═════ Stored data ═════
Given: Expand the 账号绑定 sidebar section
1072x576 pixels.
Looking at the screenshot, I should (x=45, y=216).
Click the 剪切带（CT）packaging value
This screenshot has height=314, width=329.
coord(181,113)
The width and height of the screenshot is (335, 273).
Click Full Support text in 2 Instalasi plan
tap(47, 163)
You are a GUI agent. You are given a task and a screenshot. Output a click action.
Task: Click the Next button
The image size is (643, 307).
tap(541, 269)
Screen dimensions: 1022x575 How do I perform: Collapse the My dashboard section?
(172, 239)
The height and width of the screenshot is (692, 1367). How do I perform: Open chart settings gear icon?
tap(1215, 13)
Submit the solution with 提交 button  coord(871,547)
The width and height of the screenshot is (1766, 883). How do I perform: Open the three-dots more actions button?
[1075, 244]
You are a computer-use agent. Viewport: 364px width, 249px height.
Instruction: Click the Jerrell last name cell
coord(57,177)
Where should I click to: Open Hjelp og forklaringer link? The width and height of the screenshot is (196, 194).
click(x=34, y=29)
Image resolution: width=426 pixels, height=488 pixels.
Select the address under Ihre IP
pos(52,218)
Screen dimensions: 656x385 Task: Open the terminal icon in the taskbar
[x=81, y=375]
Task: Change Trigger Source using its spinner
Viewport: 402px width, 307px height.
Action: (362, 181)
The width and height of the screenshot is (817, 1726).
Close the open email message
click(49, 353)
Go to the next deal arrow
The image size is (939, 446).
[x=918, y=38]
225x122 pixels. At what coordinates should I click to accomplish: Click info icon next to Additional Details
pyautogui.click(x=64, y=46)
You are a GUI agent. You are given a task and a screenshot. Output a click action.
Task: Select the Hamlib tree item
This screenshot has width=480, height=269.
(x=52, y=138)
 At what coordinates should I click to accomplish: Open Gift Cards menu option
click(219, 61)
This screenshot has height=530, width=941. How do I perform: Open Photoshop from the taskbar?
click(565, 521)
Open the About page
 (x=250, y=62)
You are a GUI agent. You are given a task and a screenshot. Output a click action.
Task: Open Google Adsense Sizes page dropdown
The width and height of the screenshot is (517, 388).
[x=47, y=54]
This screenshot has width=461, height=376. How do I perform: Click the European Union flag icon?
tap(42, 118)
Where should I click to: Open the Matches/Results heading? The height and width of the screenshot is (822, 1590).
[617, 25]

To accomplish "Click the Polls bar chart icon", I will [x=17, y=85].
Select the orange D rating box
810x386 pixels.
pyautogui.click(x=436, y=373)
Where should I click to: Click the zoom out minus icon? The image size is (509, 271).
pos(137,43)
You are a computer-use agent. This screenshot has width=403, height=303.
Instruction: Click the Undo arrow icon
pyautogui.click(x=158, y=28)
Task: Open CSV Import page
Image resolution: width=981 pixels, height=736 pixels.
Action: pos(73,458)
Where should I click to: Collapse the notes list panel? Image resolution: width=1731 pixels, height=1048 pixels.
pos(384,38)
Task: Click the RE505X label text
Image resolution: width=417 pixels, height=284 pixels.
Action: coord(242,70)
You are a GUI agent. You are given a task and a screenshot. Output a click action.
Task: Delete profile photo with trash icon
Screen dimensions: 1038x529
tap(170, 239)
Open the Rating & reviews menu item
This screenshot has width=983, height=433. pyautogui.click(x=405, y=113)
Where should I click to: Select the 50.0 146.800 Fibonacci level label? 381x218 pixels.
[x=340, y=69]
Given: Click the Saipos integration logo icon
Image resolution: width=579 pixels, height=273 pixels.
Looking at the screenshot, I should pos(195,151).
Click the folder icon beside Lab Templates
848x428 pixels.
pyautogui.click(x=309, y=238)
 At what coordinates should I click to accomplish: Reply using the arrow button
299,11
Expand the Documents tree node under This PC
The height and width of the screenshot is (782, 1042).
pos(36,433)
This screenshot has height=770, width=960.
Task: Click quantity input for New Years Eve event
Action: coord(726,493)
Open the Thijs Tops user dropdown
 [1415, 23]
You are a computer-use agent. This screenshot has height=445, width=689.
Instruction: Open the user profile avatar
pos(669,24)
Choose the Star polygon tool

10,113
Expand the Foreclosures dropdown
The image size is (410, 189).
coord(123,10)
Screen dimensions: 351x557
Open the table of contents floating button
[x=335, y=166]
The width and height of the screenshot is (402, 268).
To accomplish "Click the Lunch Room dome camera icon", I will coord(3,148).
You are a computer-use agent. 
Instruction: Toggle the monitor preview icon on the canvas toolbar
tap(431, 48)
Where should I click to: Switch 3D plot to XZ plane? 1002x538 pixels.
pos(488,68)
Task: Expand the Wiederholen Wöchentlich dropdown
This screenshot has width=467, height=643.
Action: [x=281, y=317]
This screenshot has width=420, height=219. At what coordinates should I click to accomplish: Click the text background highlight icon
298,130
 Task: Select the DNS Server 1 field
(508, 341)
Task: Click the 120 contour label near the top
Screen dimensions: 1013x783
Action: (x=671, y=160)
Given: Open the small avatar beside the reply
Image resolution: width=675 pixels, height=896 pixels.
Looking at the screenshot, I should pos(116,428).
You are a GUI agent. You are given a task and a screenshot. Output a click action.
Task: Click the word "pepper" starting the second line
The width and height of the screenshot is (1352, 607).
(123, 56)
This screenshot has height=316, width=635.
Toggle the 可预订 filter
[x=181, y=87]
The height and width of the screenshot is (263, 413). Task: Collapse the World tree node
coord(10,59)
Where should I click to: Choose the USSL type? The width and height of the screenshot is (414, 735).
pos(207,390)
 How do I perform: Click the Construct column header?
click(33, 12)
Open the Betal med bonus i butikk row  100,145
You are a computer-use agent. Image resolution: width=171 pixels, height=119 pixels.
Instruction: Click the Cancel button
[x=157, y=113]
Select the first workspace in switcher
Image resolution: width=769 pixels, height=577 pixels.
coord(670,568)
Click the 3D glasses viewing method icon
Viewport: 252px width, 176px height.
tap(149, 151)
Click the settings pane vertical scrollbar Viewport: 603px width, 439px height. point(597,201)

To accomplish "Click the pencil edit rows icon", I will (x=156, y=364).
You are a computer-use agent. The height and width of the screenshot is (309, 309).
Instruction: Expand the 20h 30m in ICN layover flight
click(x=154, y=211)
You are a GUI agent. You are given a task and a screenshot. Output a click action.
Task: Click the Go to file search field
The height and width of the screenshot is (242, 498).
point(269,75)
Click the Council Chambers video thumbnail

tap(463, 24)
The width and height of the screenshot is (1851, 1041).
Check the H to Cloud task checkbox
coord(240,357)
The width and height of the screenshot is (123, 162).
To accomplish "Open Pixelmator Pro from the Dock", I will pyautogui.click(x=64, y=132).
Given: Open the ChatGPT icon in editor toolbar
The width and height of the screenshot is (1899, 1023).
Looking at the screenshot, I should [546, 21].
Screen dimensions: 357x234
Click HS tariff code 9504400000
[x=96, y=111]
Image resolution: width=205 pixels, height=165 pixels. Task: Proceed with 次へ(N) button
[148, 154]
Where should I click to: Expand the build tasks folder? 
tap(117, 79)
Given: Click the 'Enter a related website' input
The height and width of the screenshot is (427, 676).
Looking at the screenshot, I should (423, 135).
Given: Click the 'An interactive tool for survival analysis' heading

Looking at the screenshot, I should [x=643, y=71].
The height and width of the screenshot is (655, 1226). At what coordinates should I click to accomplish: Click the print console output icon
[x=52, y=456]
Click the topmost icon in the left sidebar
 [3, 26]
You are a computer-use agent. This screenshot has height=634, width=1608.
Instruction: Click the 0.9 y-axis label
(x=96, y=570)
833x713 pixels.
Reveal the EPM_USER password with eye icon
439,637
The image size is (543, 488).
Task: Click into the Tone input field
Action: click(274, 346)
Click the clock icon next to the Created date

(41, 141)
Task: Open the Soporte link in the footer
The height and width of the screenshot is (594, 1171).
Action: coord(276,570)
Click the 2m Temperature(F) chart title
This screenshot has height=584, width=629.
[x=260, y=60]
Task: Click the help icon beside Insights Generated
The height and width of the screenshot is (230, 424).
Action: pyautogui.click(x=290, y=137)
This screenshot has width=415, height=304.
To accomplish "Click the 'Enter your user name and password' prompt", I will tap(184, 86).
═════
■ About this task
Identify the lines of the data that contain the word "computer". Copy each of them.

■ The completed task
You are a computer-use agent. Viewport: 364px width, 249px height.
You are a computer-use agent. This screenshot has width=403, height=303.
You are a computer-use agent. This screenshot has height=445, width=689.
You are a computer-use agent. 
You are a computer-use agent. Image resolution: width=171 pixels, height=119 pixels.
You are a computer-use agent. The height and width of the screenshot is (309, 309).
You are a computer-use agent. This screenshot has height=634, width=1608.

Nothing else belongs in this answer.